Pierre Alarie was the Canadian Ambassador to Mexico, appointed on March 4, 2015, arriving in Mexico in April 2015. He replaced the former Ambassador Sara Hradecky.

Alarie joined the Department of External Affairs in 1982. While in Ottawa, he served as a trade desk officer with the European bureau. He served abroad as first secretary in Santiago, Chile.

After his assignment in Chile, Alarie joined the private sector. Between 1991 and 1993, Alarie was vice-president, business development of Bombardier's transportation group, and in 1994 he became vice-president, business development, for SNC-Lavalin International in Mexico City. Subsequently, Alarie was the managing director, Latin America, for the real estate subsidiary of the Caisse de Dépôt et Placement du Québec. In 1998, he joined the Bank of Nova Scotia as country representative in Mexico City, a position he held until 2004. In 2004 and 2005, Alarie was director, mergers and acquisitions, with Hydro-Québec International. Between 2006 and 2009 he acted as adviser for several Canadian companies including Brookfield Renewable Energy Group, a manager of renewable energy power platforms.

- [WHAT IS BEING ASKED]:
Retype the passage about Pierre Alarie, starting at "Pierre Alarie was" and ending at "Ambassador Sara Hradecky.".

Pixel coordinate grounding data:
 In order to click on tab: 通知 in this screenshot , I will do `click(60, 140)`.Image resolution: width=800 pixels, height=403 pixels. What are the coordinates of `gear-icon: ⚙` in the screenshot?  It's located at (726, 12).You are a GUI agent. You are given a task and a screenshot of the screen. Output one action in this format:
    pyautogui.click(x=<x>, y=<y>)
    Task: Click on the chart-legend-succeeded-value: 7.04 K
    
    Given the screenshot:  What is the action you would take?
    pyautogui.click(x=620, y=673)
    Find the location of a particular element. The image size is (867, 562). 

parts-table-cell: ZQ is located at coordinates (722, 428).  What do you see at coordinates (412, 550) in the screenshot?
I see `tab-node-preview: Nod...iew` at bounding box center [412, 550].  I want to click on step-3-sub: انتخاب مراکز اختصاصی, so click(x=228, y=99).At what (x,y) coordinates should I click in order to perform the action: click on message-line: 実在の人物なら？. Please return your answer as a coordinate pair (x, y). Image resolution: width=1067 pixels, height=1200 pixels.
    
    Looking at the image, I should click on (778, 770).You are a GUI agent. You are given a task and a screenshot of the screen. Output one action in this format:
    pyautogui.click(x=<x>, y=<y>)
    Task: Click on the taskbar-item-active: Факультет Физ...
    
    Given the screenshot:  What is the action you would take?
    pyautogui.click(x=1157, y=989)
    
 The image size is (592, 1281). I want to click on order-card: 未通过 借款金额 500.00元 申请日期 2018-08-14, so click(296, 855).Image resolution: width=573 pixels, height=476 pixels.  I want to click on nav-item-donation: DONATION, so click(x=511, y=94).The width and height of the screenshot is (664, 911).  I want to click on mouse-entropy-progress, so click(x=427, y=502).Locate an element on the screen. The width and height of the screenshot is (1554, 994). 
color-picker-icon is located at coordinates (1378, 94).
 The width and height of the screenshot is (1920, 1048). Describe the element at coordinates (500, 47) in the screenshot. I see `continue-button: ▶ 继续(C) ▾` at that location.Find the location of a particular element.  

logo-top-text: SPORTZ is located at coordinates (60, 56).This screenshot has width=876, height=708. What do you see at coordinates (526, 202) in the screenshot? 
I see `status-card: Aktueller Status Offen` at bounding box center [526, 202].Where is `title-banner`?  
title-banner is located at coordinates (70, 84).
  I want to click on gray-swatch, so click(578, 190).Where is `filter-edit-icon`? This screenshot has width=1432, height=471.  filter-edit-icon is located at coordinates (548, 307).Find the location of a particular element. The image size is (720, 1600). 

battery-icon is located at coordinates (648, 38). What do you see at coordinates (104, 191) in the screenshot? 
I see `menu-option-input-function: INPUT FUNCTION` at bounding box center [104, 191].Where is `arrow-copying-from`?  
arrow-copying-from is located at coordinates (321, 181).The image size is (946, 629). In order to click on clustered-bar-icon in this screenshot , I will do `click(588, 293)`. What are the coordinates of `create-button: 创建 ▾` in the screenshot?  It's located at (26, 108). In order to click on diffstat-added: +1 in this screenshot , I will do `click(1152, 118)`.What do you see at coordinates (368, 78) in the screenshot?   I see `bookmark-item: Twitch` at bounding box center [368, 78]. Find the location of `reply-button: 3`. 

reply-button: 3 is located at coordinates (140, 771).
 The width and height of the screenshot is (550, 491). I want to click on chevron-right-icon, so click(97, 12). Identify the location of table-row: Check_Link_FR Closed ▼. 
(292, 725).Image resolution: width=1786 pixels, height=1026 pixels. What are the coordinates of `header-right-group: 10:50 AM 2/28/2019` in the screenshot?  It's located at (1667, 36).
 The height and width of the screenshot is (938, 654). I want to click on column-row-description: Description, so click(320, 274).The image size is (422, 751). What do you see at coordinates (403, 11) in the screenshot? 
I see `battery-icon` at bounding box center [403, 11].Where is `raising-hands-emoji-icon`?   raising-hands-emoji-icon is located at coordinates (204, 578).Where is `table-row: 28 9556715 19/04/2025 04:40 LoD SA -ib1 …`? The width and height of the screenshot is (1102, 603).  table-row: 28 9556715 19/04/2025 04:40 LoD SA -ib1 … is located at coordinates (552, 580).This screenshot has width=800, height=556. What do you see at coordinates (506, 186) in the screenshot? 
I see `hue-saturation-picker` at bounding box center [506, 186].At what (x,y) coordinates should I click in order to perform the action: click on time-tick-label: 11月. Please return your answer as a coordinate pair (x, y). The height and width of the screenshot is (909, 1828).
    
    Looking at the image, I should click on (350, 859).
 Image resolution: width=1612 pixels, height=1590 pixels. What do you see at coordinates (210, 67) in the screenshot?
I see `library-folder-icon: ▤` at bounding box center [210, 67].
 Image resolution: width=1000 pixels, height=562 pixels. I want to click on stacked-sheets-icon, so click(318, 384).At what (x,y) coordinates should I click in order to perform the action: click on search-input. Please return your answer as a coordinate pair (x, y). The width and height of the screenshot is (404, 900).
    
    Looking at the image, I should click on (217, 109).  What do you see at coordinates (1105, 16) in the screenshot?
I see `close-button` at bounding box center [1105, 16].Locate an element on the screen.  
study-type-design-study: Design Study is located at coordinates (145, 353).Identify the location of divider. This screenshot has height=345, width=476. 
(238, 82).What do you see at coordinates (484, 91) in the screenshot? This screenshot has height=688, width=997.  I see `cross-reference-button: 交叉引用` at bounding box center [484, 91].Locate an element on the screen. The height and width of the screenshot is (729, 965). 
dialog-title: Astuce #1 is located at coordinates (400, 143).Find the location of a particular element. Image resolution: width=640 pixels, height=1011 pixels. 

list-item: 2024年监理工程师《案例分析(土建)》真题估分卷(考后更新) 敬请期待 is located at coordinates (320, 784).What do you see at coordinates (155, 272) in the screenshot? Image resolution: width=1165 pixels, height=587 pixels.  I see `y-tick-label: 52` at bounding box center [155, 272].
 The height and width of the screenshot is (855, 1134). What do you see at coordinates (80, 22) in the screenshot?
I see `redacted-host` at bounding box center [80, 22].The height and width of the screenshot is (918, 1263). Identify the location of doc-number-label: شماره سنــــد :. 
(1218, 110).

- [WRITTEN ANSWER]:
Pierre Alarie was the Canadian Ambassador to Mexico, appointed on March 4, 2015, arriving in Mexico in April 2015. He replaced the former Ambassador Sara Hradecky.